> [WHAT YOU SHOULD DO] Reproduce the whole listing, character for character.

> [SOURCE RECORDS]
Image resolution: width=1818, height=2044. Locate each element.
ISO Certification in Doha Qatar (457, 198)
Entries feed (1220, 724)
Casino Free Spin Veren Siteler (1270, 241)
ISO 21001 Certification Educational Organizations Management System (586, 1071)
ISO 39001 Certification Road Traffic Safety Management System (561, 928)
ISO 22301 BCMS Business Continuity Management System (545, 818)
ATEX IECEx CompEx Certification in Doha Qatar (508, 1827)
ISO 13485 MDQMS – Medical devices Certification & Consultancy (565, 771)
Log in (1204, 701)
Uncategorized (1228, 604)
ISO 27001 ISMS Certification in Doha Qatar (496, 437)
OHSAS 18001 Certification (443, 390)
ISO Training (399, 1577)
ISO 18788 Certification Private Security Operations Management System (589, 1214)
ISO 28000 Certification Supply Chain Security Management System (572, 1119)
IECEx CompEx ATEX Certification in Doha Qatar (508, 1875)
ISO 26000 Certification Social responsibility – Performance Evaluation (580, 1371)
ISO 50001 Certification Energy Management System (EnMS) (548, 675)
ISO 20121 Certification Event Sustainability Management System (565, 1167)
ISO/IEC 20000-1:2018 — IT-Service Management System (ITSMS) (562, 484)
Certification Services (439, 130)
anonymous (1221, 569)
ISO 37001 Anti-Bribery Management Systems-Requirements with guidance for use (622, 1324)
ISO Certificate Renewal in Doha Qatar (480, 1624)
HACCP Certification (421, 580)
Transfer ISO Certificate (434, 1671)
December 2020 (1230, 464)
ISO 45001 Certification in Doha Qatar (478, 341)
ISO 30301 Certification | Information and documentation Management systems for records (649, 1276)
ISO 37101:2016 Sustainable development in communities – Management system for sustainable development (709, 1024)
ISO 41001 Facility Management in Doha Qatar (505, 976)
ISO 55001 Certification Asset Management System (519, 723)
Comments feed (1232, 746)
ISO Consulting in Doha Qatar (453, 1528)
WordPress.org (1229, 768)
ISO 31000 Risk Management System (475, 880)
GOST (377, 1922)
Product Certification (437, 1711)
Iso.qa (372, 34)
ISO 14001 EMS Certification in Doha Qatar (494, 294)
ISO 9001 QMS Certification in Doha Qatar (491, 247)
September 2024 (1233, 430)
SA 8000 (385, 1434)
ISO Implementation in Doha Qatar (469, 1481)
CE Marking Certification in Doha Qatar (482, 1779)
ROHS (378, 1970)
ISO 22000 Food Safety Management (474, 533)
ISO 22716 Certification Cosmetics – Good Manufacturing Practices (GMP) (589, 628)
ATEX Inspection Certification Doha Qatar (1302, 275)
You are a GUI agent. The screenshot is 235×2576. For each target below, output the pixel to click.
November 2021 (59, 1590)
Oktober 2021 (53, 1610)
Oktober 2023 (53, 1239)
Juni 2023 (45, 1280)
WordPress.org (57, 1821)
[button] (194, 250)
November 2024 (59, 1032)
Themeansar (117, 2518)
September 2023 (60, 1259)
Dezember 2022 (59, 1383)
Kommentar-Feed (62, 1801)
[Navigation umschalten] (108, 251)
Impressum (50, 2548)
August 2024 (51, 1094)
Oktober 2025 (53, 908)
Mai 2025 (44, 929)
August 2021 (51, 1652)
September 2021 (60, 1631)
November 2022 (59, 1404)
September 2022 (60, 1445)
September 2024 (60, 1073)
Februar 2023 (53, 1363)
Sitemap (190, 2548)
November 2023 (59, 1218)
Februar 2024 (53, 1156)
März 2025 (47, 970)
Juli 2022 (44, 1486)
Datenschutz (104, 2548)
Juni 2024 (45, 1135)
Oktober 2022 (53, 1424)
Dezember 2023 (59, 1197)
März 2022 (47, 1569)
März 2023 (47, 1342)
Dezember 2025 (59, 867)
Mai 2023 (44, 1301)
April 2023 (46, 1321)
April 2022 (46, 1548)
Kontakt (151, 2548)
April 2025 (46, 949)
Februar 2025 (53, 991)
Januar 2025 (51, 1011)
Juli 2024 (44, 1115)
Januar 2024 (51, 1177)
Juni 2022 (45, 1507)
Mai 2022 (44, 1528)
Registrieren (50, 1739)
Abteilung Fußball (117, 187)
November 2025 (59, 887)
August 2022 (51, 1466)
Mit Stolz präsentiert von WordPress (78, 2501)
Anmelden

> [SOLUTION BELOW]
Image resolution: width=1818, height=2044. Locate each element.
ISO Certification in Doha Qatar (457, 198)
Entries feed (1220, 724)
Casino Free Spin Veren Siteler (1270, 241)
ISO 21001 Certification Educational Organizations Management System (586, 1071)
ISO 39001 Certification Road Traffic Safety Management System (561, 928)
ISO 22301 BCMS Business Continuity Management System (545, 818)
ATEX IECEx CompEx Certification in Doha Qatar (508, 1827)
ISO 13485 MDQMS – Medical devices Certification & Consultancy (565, 771)
Log in (1204, 701)
Uncategorized (1228, 604)
ISO 27001 ISMS Certification in Doha Qatar (496, 437)
OHSAS 18001 Certification (443, 390)
ISO Training (399, 1577)
ISO 18788 Certification Private Security Operations Management System (589, 1214)
ISO 28000 Certification Supply Chain Security Management System (572, 1119)
IECEx CompEx ATEX Certification in Doha Qatar (508, 1875)
ISO 26000 Certification Social responsibility – Performance Evaluation (580, 1371)
ISO 50001 Certification Energy Management System (EnMS) (548, 675)
ISO 20121 Certification Event Sustainability Management System (565, 1167)
ISO/IEC 20000-1:2018 — IT-Service Management System (ITSMS) (562, 484)
Certification Services (439, 130)
anonymous (1221, 569)
ISO 37001 Anti-Bribery Management Systems-Requirements with guidance for use (622, 1324)
ISO Certificate Renewal in Doha Qatar (480, 1624)
HACCP Certification (421, 580)
Transfer ISO Certificate (434, 1671)
December 2020 (1230, 464)
ISO 45001 Certification in Doha Qatar (478, 341)
ISO 30301 Certification | Information and documentation Management systems for records (649, 1276)
ISO 37101:2016 Sustainable development in communities – Management system for sustainable development (709, 1024)
ISO 41001 Facility Management in Doha Qatar (505, 976)
ISO 55001 Certification Asset Management System (519, 723)
Comments feed (1232, 746)
ISO Consulting in Doha Qatar (453, 1528)
WordPress.org (1229, 768)
ISO 31000 Risk Management System (475, 880)
GOST (377, 1922)
Product Certification (437, 1711)
Iso.qa (372, 34)
ISO 14001 EMS Certification in Doha Qatar (494, 294)
ISO 9001 QMS Certification in Doha Qatar (491, 247)
September 2024 (1233, 430)
SA 8000 (385, 1434)
ISO Implementation in Doha Qatar (469, 1481)
CE Marking Certification in Doha Qatar (482, 1779)
ROHS (378, 1970)
ISO 22000 Food Safety Management (474, 533)
ISO 22716 Certification Cosmetics – Good Manufacturing Practices (GMP) (589, 628)
ATEX Inspection Certification Doha Qatar (1302, 275)
You are a GUI agent. The screenshot is 235×2576. For each target below, output the pixel to click.
November 2021 (59, 1590)
Oktober 2021 (53, 1610)
Oktober 2023 (53, 1239)
Juni 2023 (45, 1280)
WordPress.org (57, 1821)
[button] (194, 250)
November 2024 (59, 1032)
Themeansar (117, 2518)
September 2023 (60, 1259)
Dezember 2022 (59, 1383)
Kommentar-Feed (62, 1801)
[Navigation umschalten] (108, 251)
Impressum (50, 2548)
August 2024 (51, 1094)
Oktober 2025 (53, 908)
Mai 2025 (44, 929)
August 2021 (51, 1652)
September 2021 (60, 1631)
November 2022 (59, 1404)
September 2022 (60, 1445)
September 2024 (60, 1073)
Februar 2023 (53, 1363)
Sitemap (190, 2548)
November 2023 (59, 1218)
Februar 2024 (53, 1156)
März 2025 (47, 970)
Juli 2022 (44, 1486)
Datenschutz (104, 2548)
Juni 2024 (45, 1135)
Oktober 2022 (53, 1424)
Dezember 2023 (59, 1197)
März 2022 (47, 1569)
März 2023 (47, 1342)
Dezember 2025 (59, 867)
Mai 2023 (44, 1301)
April 2023 (46, 1321)
April 2022 (46, 1548)
Kontakt (151, 2548)
April 2025 (46, 949)
Februar 2025 (53, 991)
Januar 2025 (51, 1011)
Juli 2024 (44, 1115)
Januar 2024 (51, 1177)
Juni 2022 (45, 1507)
Mai 2022 (44, 1528)
Registrieren (50, 1739)
Abteilung Fußball (117, 187)
November 2025 (59, 887)
August 2022 (51, 1466)
Mit Stolz präsentiert von WordPress (78, 2501)
Anmelden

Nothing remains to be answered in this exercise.